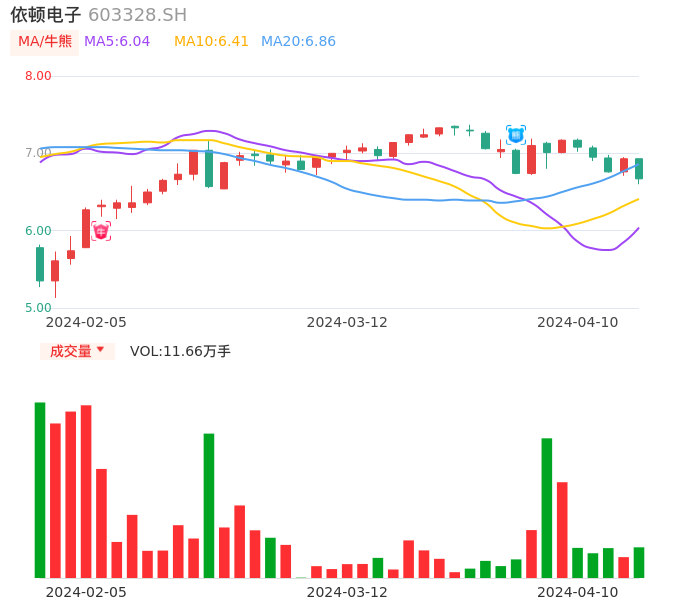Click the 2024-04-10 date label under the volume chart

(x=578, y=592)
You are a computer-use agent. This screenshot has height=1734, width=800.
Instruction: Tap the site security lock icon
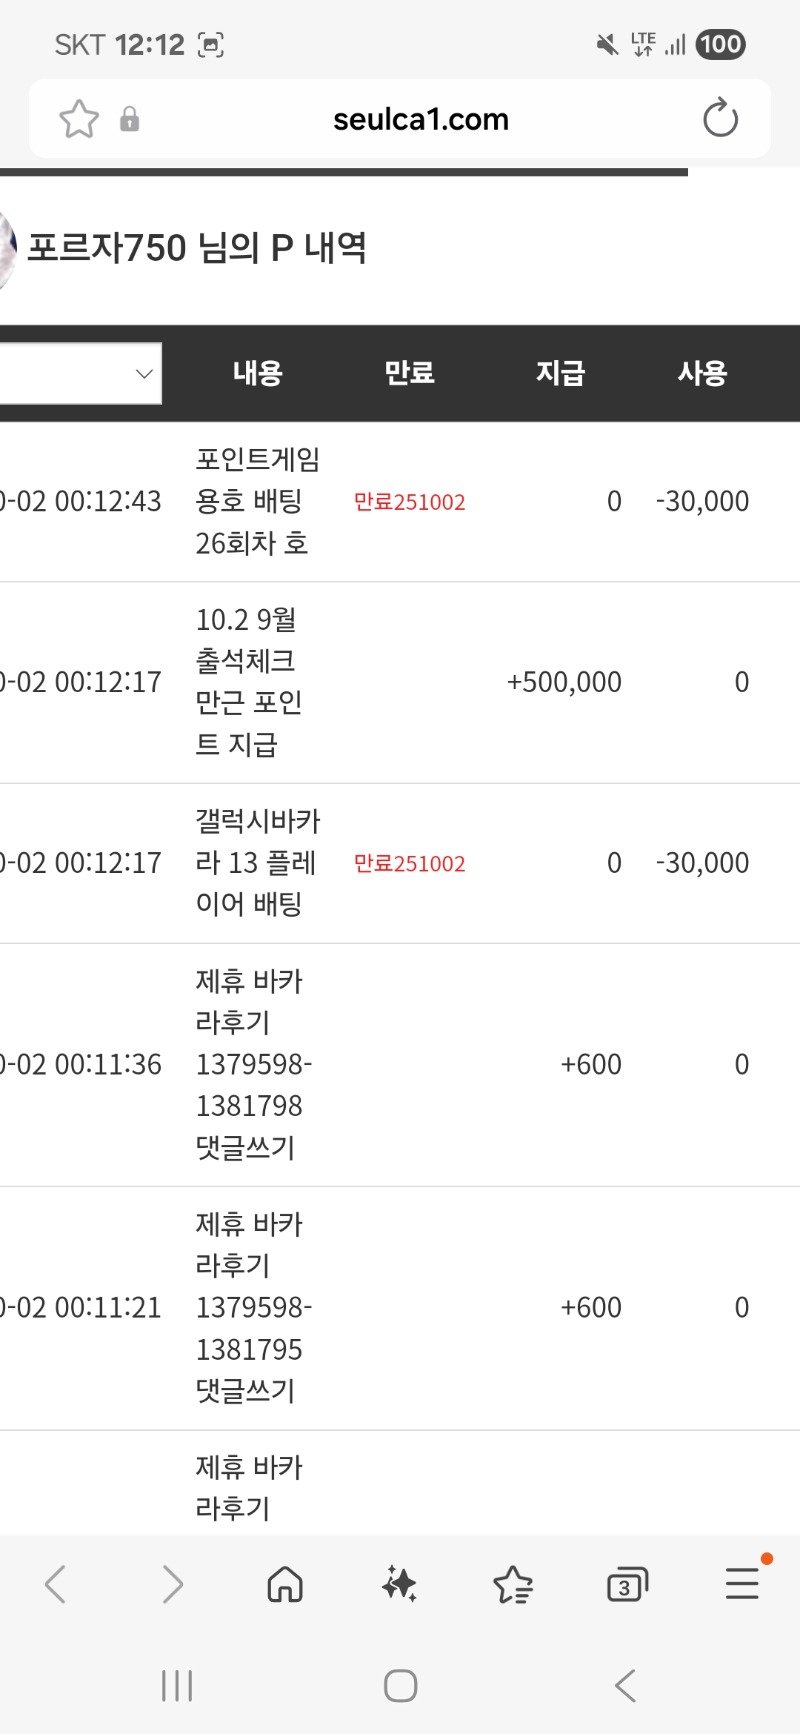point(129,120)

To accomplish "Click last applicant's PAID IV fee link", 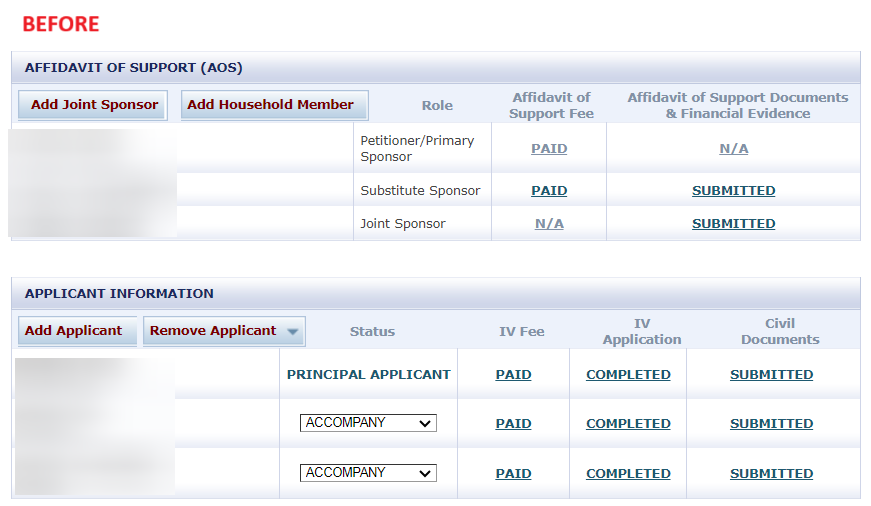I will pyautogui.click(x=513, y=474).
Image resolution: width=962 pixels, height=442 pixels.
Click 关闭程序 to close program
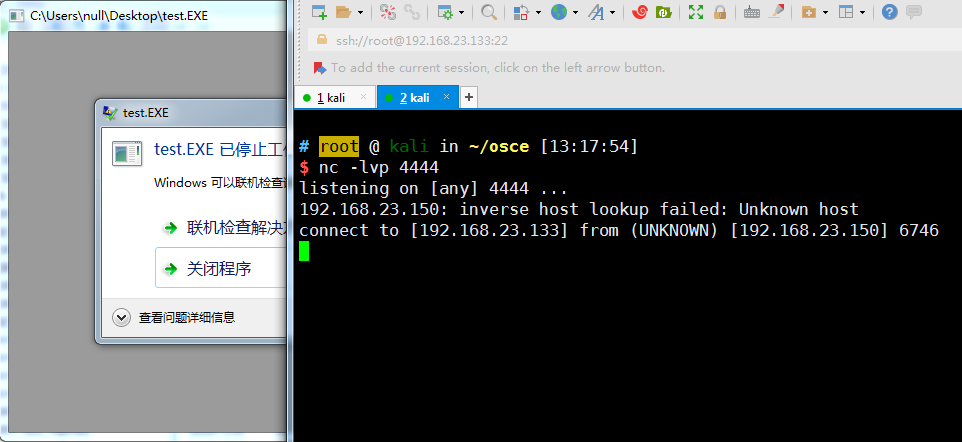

# Problem requirements
Return each line from the data where the string "height" can be found.

# Task result
You are a computer-use agent. This screenshot has height=1734, width=800.
Image resolution: width=962 pixels, height=442 pixels.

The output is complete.